# Required action:
Within the listing below, please copy exactly the lines between the line holding "Task: Click the 'Microsoft" and the line holding "Open 查看MD5（Key） in", inclusive.

# Records provided:
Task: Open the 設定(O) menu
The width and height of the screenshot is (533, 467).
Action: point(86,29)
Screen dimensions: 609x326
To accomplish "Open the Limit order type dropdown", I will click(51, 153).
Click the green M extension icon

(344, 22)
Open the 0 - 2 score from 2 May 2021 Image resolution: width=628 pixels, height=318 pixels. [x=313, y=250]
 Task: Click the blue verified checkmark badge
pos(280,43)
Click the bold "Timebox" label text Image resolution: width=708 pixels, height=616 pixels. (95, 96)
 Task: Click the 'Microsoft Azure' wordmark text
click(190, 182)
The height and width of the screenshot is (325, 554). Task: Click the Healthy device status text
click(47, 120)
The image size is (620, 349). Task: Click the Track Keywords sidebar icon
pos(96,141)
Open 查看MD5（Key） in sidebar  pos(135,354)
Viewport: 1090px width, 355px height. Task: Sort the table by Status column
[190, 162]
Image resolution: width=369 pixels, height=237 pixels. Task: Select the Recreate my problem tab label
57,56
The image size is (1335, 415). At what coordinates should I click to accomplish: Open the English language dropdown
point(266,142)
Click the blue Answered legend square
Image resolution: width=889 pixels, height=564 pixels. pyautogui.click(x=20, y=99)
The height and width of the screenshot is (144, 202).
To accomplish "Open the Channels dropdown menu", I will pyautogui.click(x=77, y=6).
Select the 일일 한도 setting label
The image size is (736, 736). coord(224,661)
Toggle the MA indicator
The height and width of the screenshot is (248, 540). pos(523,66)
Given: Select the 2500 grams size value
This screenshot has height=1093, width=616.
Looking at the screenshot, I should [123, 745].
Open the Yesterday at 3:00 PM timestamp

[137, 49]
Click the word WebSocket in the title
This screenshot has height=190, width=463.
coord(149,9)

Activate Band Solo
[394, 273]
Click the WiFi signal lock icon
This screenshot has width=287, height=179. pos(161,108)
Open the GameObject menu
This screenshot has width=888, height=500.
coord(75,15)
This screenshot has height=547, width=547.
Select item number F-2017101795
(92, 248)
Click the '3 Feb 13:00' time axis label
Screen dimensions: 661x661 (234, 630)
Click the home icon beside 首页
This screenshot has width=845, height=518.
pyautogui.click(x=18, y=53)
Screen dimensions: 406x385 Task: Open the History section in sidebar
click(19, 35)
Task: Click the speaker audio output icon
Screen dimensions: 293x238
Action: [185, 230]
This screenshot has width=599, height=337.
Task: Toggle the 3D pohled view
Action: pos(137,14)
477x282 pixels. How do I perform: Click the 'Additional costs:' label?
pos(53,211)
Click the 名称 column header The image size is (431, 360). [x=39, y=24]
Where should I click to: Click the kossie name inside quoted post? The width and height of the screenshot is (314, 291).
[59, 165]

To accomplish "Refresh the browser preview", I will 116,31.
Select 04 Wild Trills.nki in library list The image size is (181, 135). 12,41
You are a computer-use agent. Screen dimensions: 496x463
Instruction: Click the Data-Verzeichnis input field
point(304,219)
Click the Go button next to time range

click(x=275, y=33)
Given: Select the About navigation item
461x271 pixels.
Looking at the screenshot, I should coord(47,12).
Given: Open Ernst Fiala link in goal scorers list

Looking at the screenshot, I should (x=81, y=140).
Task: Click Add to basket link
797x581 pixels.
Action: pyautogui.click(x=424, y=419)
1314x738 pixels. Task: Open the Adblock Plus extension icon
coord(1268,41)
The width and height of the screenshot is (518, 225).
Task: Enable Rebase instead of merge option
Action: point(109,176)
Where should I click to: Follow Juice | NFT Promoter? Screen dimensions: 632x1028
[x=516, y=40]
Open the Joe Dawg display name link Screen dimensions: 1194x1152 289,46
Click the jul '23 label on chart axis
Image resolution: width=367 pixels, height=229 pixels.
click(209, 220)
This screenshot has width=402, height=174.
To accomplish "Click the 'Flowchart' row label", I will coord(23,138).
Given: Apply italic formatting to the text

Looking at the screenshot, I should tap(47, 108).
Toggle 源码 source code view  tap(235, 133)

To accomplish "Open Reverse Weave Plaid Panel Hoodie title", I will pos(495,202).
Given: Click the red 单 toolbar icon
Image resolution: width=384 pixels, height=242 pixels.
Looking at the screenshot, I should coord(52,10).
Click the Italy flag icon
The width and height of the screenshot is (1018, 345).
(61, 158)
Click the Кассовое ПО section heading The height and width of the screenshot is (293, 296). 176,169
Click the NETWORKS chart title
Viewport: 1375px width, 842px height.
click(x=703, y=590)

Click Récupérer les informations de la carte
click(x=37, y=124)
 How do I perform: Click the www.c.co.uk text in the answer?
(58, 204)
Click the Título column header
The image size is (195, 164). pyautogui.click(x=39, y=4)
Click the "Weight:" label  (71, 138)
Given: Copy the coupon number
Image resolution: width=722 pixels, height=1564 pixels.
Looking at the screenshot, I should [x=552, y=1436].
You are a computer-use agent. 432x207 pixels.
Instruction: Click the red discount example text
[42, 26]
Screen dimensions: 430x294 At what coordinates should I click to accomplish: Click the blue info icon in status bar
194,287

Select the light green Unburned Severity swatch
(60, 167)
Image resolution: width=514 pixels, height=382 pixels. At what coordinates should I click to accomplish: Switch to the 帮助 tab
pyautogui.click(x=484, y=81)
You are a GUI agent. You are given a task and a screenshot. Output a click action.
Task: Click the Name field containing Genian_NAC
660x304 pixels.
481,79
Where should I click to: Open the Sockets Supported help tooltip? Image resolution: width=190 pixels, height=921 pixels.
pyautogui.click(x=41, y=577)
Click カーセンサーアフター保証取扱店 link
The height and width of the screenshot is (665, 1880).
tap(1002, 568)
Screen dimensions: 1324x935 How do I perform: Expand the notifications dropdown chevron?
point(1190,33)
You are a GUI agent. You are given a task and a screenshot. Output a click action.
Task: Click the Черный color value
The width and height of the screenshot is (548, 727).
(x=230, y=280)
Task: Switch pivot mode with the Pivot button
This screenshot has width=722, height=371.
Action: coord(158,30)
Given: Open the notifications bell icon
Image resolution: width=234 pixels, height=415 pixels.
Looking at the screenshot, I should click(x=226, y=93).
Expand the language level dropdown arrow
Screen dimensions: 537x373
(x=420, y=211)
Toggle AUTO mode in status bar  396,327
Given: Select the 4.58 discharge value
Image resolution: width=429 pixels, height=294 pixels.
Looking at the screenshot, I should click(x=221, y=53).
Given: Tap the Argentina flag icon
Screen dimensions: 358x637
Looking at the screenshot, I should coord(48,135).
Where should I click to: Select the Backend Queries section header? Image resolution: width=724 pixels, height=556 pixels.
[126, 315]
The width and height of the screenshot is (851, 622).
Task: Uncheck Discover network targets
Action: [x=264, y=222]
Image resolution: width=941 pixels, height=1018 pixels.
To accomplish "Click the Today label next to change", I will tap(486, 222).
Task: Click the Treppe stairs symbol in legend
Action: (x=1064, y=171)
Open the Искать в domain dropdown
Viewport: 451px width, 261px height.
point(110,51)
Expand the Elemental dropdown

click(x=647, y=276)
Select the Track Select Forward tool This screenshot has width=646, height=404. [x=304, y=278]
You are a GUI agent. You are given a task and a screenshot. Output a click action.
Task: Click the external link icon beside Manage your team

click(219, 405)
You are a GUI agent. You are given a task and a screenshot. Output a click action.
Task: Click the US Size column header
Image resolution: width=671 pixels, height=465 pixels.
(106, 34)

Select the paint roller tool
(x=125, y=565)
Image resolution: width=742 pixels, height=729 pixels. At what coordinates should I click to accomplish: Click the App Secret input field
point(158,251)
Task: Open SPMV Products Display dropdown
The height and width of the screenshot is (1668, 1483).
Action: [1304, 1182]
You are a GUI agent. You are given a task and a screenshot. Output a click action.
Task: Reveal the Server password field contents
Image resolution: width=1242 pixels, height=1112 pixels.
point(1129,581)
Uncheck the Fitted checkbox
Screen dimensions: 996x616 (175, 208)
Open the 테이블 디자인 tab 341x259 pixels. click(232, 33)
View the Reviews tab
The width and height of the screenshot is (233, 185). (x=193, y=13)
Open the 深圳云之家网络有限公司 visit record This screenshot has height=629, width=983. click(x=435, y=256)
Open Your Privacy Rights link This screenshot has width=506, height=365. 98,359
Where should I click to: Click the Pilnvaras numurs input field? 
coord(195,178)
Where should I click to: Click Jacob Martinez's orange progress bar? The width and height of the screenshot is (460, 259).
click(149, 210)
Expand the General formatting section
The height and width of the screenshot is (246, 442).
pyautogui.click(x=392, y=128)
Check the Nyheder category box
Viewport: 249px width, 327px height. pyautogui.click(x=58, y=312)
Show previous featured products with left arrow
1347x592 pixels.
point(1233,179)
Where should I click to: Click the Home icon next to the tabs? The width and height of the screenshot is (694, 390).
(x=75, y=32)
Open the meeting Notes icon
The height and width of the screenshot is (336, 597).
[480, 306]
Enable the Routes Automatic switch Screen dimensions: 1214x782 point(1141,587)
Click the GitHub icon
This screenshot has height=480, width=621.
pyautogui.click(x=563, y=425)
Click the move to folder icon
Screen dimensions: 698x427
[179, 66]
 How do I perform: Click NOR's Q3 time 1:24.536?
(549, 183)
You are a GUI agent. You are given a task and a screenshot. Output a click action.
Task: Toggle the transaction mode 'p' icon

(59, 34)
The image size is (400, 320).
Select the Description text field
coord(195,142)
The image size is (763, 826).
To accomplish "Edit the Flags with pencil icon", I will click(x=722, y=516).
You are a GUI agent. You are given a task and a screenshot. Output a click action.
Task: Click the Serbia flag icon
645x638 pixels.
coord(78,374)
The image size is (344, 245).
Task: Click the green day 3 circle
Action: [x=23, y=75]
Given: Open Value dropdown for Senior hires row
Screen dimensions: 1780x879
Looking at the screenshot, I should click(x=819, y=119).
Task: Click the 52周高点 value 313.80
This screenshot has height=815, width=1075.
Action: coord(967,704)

# Answer below:
 Task: Click the 'Microsoft Azure' wordmark text
click(190, 182)
The height and width of the screenshot is (325, 554). Task: Click the Healthy device status text
click(47, 120)
The image size is (620, 349). Task: Click the Track Keywords sidebar icon
pos(96,141)
Open 查看MD5（Key） in sidebar  pos(135,354)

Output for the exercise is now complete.